5. The supervision agency can also establish and release to the public the types of processing mechanisms that do not require data evaluation and protection. Regulators should communicate this with the board of directors.

6. Before taking the measures in paragraph 4 (5), the regulatory authorities shall apply the regulatory mechanism of Article 63, including processing activities related to the provision of goods, the provision of services, the control of the conduct of data subjects or certain Member States, or those that may substantially affect the free movement of personal data.

7. The assessment shall at least include the following contents:

(a) A systematic description of the proposed mechanism and processing purposes (including data application, legislative interests pursued by the controller);
(b) Assessment of the necessity of treatment mechanisms related to the purpose of treatment;
(c) The risk assessment of the right freedom of the data subject mentioned in the first paragraph;
(d) The proposed measures to deal with risks include safeguard measures, security measures, mechanisms to ensure the security of personal data protection, and compliance measures to explain the rights of data subjects and legislative interests.

8. In the process of assessing the impact of the processing mechanism, the legality of the relevant managers and processors’ actions stipulated in Article 40 should be taken into account, especially the part concerning the purpose of data protection evaluation.

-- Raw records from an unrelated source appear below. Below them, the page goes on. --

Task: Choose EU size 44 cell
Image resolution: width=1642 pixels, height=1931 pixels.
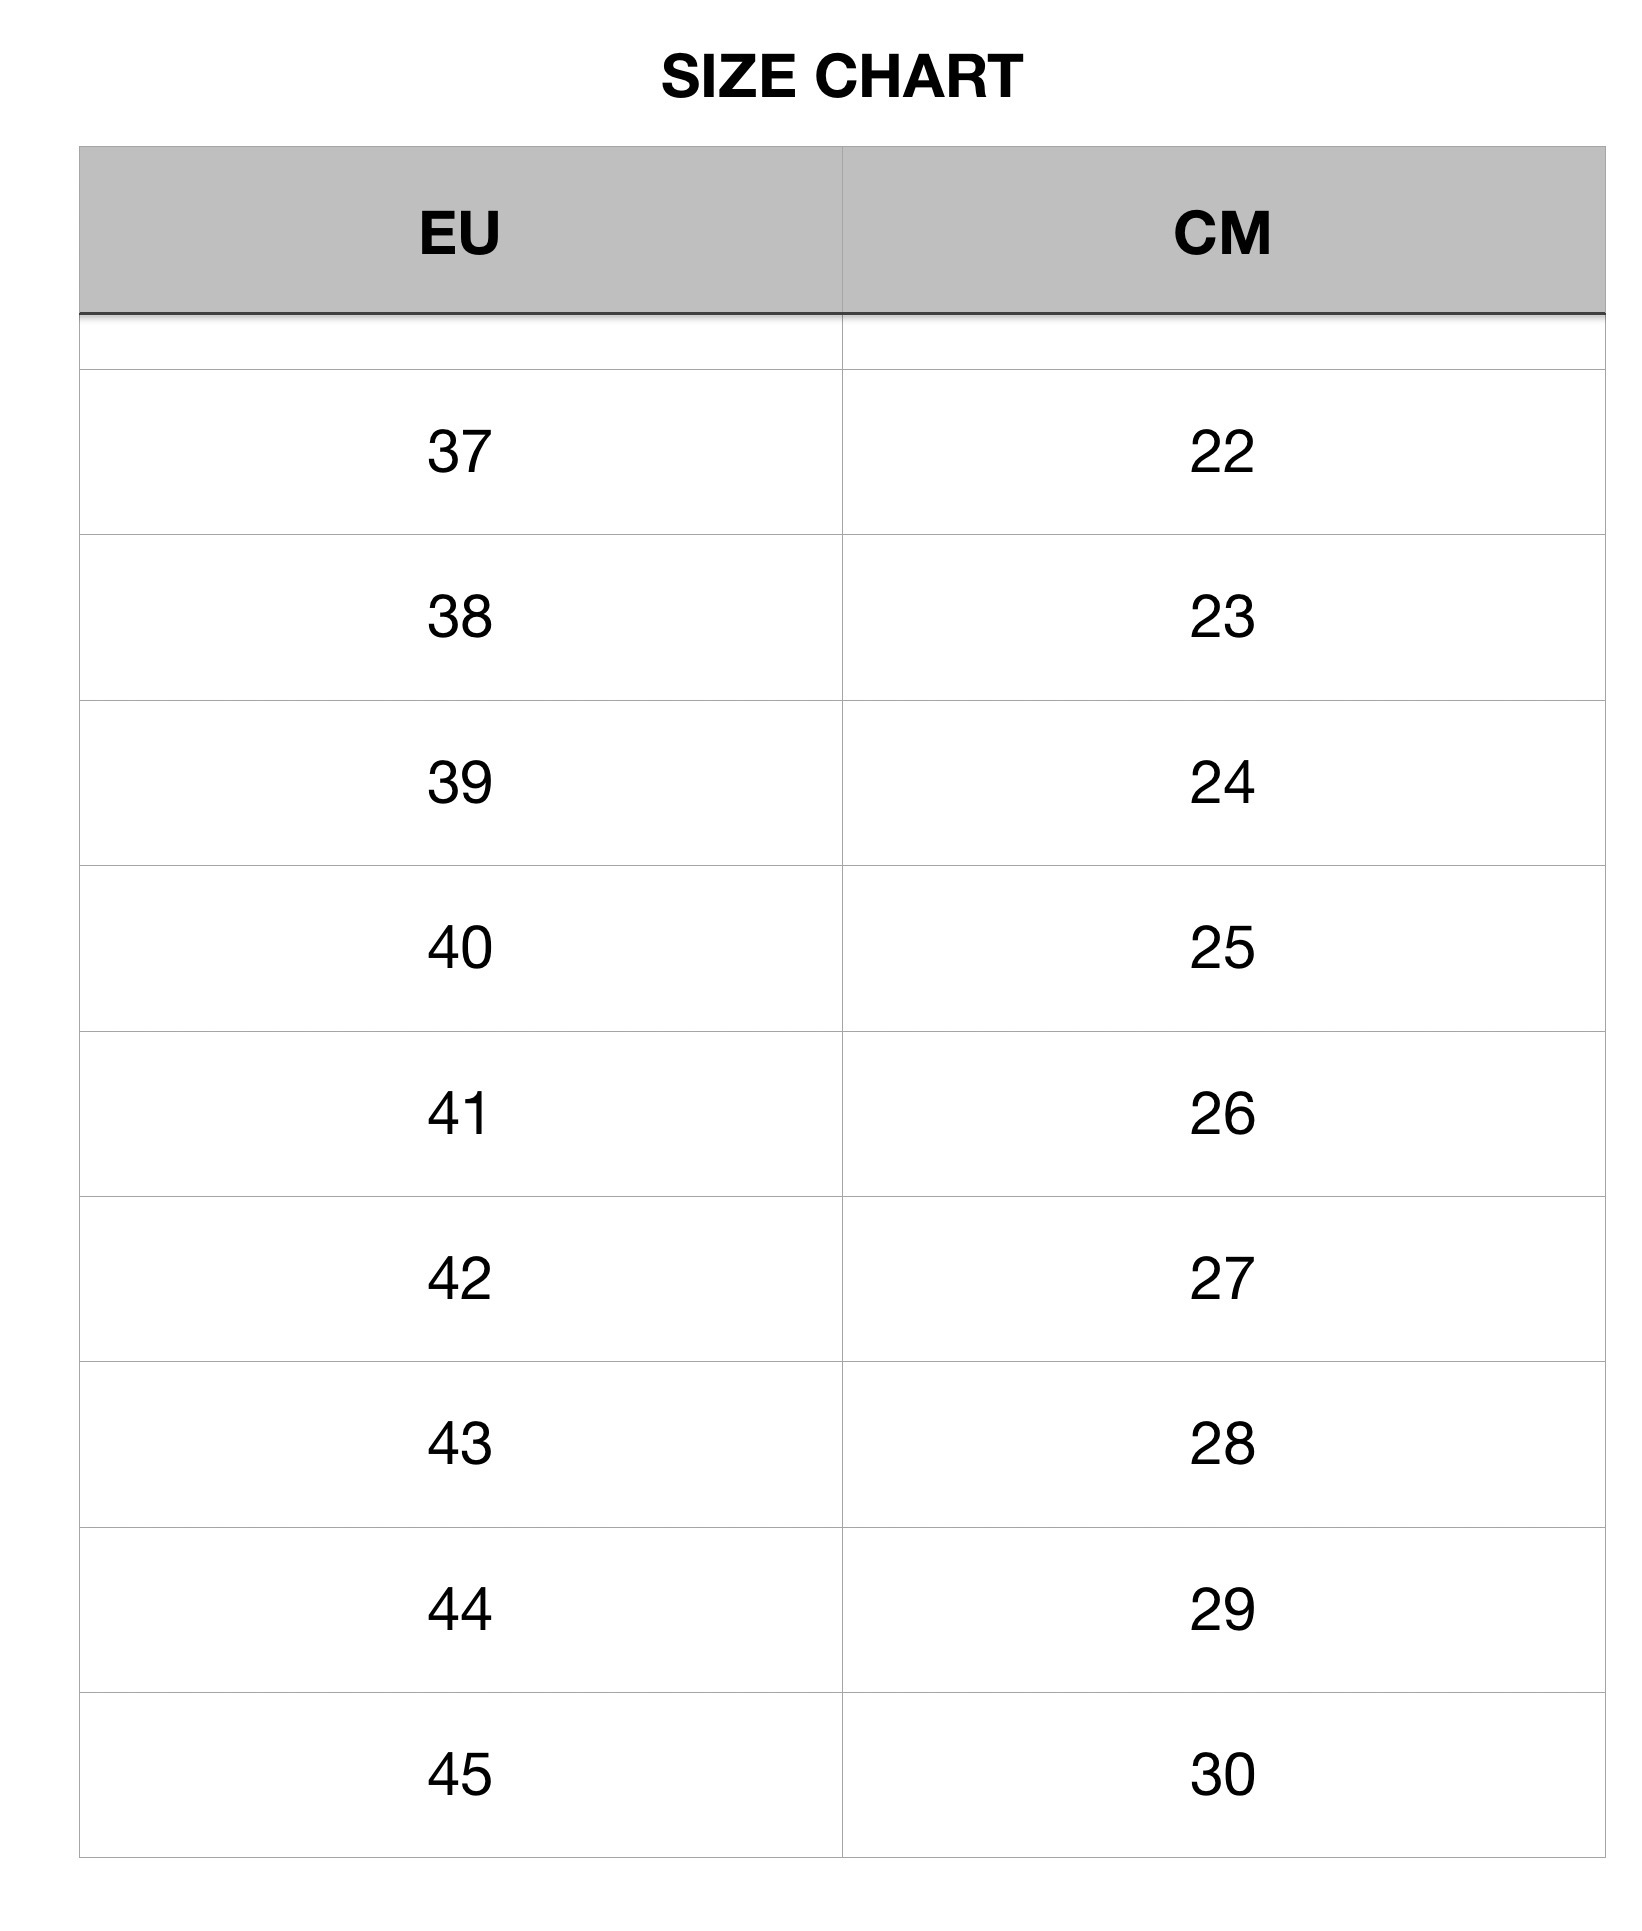Action: click(459, 1609)
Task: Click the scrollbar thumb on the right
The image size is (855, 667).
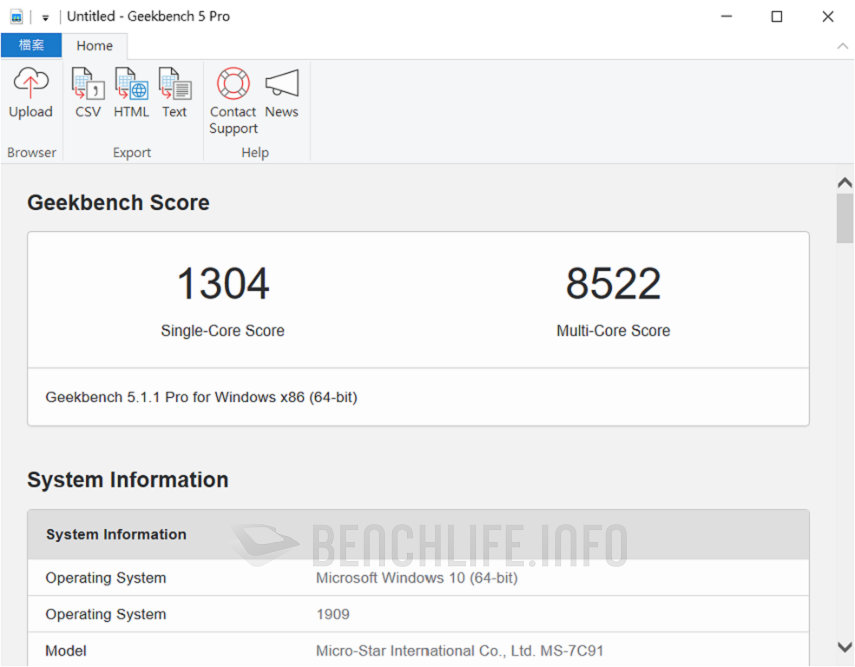Action: coord(845,215)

9. Where appropriate, managers should seek the views of data subjects or their representatives in the expected processing, and should not be biased against the protection of commercial interests, personal interests or the security of processing mechanisms.

10. The treatment under Article 6 (1) (c) or (E) is based on the laws of the union or the domestic laws of the Member States, in which the manager is the subject of one party. These laws regulate the specific handling methods or a series of controversial mechanisms. The data protection impact assessment approach has been implemented as part of the general impact assessment. Paragraphs 1 to 7 cannot be applied unless the member states consider it necessary to conduct a prior assessment of the processing activities.

11. Assessment should be made according to the processing mechanism of data protection when necessary.

Article 36

Prior consultation

1. The data protection impact assessment under Article 35 indicates that if the controller does not take measures to reduce the risk, the processing will be high-risk. Therefore, the controller should consult the supervisory authority before handling.

2. It is a violation of the first paragraph that the regulatory authority expects to deal with the situation that the controller does not fully identify or reduce the risk. The supervisory authority shall make a written recommendation to the controller no later than eight weeks, and may also use the powers provided for in Article 58. Given the complexity of the expected processing, the deadline can be extended by six weeks. The regulator shall inform the controller and the processor of any extended period, and explain the reasons for the delay. These periods can be suspended until the regulator has achieved the purpose of the consultation it requires.

3. When consulting the regulatory authority in accordance with paragraph 1, the manager shall provide:

(a) The responsibilities of the representative of the controller, the joint Department of the controller and the processor, especially the business group concerning the process;
(b) The purpose and means of expected treatment;
(c) Safeguard measures to protect the rights and freedom of data subjects in accordance with this law;
(d) The contact information of the data protection bureau during application;
(e) Data protection impact assessment under Article 35;
(d) Others.

4. Member States should consult with regulatory authorities on legislative measures designated by national parliaments or regulations related to data processing based on such legislative measures during the preparation of the scheme.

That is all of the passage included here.